|
|
|
|
|
by aidos
159 days ago
|
|
You can replace objects in PDF documents. A PDF is mostly just a bunch of objects of different types so the readers know what to do with them. Each object has a numbered ID. I recommend mutool for decompressing the PDF so you can read it in a text editor: mutool clean -d in.pdf out.pdf
If you look below you can see a Pages list (1 0 obj) that references (2 0 R) a Page (2 0 obj). 1 0 obj
<<
/Type /Pages
/Count 1
/Kids [ 2 0 R ]
>>
endobj
2 0 obj
<<
/Type /Page
/Contents 5 0 R
...
>>
endobj
Rather than editing the PDFs in place, it's possible to update these objects to overwrite them by appending a new "generation" of an object. Notice the 0 has been incremented to a 1 here.

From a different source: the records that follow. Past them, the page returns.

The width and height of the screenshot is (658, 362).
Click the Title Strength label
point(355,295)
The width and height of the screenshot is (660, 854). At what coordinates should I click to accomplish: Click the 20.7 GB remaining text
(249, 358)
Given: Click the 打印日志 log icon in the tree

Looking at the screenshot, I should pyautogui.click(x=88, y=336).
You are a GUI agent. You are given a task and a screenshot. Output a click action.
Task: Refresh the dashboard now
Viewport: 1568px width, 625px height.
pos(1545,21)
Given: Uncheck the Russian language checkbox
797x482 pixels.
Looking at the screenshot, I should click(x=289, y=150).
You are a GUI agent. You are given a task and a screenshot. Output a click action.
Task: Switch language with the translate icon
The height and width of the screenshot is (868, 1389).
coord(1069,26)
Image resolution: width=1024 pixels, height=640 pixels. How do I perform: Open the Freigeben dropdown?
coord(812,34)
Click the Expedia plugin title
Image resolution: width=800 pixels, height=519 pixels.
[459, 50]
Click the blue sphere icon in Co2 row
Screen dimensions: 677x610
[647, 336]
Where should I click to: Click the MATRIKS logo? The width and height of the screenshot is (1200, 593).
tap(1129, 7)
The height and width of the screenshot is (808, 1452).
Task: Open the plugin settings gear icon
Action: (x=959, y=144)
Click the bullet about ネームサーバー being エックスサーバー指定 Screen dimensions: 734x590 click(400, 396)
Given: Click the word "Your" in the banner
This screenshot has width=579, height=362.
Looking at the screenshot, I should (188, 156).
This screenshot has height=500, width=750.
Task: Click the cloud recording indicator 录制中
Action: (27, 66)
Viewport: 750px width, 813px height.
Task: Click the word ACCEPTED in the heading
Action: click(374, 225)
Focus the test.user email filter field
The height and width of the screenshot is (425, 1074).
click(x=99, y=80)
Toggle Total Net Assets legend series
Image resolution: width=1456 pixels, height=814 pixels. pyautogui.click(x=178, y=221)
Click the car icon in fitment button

This allows leaving the original PDF intact while making edits. 1 1 obj
<<
/Type /Pages
/Count 2
/Kids [ 2 0 R 200 0 R ]
>>
endobj
You can have anything inside a PDF that you want really and it could be orphaned so a PDF reader never picks up on it. There's nothing to say an object needs to be referenced (oh, there's a "trailer" at the end of the PDF that says where the Root node is, so they know where to start). |
|
So it works kind of like a soft delete — dereference instead of scrubbing the bits.
Is this behavior generally explicitly defined in PDF editors (i.e. an intended feature)? Is it defined in some standard or set of best practices? Or is it a hack (or half baked feature) someone implemented years ago that has just kind of stuck around and propagated?